* [WHAT TO WORK ON]
Render the lines of the listing below as a JSON list of strings, one string per line, with blank lines omitted. Begin at the line that has "This screenshot has width=697, height=359." and stop after the line that has "[x=460, y=504]".

* [DATA LINES]
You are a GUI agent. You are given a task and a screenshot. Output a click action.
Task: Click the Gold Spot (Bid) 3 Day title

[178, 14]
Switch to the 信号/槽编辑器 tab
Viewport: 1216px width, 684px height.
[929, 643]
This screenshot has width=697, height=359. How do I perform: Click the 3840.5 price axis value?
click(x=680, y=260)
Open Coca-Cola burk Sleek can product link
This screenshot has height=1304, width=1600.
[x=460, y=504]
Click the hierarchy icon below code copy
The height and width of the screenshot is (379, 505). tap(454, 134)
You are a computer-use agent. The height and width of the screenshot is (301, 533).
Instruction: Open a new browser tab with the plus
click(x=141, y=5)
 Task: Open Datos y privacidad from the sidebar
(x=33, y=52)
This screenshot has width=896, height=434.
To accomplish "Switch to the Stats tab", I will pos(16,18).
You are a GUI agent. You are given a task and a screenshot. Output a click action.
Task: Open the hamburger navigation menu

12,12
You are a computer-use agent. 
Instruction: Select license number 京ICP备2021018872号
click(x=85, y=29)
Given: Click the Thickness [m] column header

* [ANSWER TO THE TASK]
[
  "This screenshot has width=697, height=359. How do I perform: Click the 3840.5 price axis value?",
  "click(x=680, y=260)",
  "Open Coca-Cola burk Sleek can product link",
  "This screenshot has height=1304, width=1600.",
  "[x=460, y=504]"
]